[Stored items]
§ §

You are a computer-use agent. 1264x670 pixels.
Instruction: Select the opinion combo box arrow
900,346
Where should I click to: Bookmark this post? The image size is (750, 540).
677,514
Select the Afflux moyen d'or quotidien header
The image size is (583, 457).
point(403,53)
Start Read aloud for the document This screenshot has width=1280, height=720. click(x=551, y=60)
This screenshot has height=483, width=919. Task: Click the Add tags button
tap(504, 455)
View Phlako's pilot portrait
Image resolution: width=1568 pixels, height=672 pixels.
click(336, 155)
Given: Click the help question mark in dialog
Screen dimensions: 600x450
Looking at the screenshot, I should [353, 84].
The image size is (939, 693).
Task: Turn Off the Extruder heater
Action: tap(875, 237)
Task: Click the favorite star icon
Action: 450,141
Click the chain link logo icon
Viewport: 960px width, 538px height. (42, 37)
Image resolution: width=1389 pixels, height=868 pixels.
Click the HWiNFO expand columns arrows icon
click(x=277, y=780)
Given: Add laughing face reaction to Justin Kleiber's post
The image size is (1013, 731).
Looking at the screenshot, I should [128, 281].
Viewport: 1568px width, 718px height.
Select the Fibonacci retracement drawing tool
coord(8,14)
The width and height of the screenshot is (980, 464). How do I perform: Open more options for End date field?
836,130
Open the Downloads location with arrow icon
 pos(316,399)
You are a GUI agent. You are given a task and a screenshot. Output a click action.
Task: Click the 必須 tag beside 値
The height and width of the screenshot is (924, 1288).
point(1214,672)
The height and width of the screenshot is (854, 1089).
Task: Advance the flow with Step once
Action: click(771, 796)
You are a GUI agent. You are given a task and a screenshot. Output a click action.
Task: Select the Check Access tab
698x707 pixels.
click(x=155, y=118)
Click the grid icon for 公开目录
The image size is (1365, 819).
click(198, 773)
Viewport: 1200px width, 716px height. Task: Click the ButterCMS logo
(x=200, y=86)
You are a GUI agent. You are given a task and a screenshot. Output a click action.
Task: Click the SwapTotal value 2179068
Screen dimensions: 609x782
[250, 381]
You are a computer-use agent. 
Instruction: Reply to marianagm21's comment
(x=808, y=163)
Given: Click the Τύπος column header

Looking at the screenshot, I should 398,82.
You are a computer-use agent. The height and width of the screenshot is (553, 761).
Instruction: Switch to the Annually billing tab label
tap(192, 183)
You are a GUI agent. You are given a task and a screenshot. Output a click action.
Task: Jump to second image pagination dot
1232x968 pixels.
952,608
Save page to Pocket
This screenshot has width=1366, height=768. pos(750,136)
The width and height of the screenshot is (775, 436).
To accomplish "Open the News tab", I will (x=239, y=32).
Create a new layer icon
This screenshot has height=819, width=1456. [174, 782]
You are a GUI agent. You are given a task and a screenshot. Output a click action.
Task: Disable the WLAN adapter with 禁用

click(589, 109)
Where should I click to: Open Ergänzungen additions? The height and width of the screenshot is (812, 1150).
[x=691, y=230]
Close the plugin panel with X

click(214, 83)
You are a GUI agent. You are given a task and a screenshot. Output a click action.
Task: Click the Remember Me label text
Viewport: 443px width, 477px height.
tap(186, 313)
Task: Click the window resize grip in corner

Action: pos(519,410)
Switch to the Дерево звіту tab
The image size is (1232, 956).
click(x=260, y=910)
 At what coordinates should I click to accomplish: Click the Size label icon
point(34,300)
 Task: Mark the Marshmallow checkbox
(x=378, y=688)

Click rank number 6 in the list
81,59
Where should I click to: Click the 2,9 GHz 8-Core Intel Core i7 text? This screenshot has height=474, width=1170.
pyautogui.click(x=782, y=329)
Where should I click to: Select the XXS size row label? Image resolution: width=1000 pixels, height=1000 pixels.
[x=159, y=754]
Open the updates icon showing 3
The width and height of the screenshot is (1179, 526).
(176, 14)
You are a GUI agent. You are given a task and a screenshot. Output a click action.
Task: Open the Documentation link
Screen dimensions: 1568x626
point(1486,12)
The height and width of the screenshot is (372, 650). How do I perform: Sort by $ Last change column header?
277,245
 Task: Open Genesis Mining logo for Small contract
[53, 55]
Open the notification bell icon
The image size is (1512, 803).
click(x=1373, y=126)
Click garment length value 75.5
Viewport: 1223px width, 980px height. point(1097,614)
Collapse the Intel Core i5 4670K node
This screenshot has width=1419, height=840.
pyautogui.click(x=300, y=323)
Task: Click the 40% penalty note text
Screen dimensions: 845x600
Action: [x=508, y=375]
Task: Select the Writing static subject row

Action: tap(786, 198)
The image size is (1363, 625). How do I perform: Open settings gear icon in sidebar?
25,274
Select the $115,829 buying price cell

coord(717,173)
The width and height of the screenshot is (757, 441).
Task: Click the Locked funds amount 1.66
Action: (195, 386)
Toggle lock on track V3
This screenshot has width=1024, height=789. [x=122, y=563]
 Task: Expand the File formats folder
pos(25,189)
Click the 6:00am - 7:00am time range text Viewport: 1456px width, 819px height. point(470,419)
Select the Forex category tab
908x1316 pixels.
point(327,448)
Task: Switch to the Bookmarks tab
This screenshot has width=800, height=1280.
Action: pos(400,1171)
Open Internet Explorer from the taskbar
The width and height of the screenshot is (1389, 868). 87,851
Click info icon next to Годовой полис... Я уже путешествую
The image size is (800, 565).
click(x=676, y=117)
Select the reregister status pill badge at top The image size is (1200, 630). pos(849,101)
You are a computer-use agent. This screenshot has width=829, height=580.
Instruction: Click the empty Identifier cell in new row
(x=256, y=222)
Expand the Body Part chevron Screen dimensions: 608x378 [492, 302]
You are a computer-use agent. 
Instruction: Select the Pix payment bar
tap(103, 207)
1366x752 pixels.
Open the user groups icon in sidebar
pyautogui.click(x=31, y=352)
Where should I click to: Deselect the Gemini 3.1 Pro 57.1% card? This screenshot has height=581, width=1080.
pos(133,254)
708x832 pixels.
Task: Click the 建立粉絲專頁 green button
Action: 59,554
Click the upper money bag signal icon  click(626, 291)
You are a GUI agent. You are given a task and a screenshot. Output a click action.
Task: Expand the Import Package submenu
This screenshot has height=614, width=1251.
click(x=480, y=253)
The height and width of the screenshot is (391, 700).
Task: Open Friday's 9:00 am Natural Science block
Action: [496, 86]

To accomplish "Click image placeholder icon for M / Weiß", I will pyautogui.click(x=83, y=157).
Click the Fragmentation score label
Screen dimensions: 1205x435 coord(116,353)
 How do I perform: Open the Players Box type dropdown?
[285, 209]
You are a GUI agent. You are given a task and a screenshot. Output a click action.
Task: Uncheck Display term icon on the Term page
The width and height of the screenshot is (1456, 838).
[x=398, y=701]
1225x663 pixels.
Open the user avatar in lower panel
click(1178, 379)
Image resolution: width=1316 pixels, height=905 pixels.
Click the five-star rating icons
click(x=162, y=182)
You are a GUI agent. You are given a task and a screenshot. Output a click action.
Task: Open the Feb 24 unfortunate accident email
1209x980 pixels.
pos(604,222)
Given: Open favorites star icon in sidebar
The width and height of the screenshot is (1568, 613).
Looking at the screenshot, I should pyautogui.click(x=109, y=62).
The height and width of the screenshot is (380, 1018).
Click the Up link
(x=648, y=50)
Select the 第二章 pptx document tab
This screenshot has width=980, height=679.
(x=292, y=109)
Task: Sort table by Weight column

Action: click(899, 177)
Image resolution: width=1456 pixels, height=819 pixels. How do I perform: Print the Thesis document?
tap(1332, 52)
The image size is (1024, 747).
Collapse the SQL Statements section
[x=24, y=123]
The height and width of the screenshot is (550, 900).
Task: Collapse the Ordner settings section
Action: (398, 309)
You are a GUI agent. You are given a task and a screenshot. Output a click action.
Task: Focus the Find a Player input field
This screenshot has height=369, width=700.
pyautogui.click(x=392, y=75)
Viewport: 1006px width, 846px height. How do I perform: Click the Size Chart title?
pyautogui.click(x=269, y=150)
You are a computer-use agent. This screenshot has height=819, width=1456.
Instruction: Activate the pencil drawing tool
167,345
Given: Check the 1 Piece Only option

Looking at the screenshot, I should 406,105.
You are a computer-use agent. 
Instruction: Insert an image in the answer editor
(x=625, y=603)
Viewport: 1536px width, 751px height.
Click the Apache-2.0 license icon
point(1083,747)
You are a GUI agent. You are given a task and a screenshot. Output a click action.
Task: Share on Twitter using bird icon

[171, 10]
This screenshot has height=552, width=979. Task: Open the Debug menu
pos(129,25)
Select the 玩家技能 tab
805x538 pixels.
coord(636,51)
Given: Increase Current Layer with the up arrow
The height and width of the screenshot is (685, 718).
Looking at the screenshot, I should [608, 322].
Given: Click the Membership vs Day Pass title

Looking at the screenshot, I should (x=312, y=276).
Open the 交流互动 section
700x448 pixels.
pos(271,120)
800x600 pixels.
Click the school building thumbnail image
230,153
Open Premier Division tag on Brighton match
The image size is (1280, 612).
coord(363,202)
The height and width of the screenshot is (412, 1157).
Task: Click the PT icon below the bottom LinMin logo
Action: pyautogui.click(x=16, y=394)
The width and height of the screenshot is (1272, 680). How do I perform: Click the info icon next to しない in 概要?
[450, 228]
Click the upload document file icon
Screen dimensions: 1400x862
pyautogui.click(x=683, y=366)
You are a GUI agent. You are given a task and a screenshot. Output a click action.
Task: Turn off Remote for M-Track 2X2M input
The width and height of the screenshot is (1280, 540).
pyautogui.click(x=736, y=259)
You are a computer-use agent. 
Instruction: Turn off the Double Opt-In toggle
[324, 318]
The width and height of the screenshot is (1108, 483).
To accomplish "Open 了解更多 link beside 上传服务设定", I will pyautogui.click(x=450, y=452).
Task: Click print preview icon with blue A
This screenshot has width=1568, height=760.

§ §

§ **EXERCISE DETAILS**: The lines of the records that contain the string "beside" should be located and copied.

§ **COMPLETED TASK**:
Task: Click the 必須 tag beside 値
To accomplish "Open 了解更多 link beside 上传服务设定", I will pyautogui.click(x=450, y=452).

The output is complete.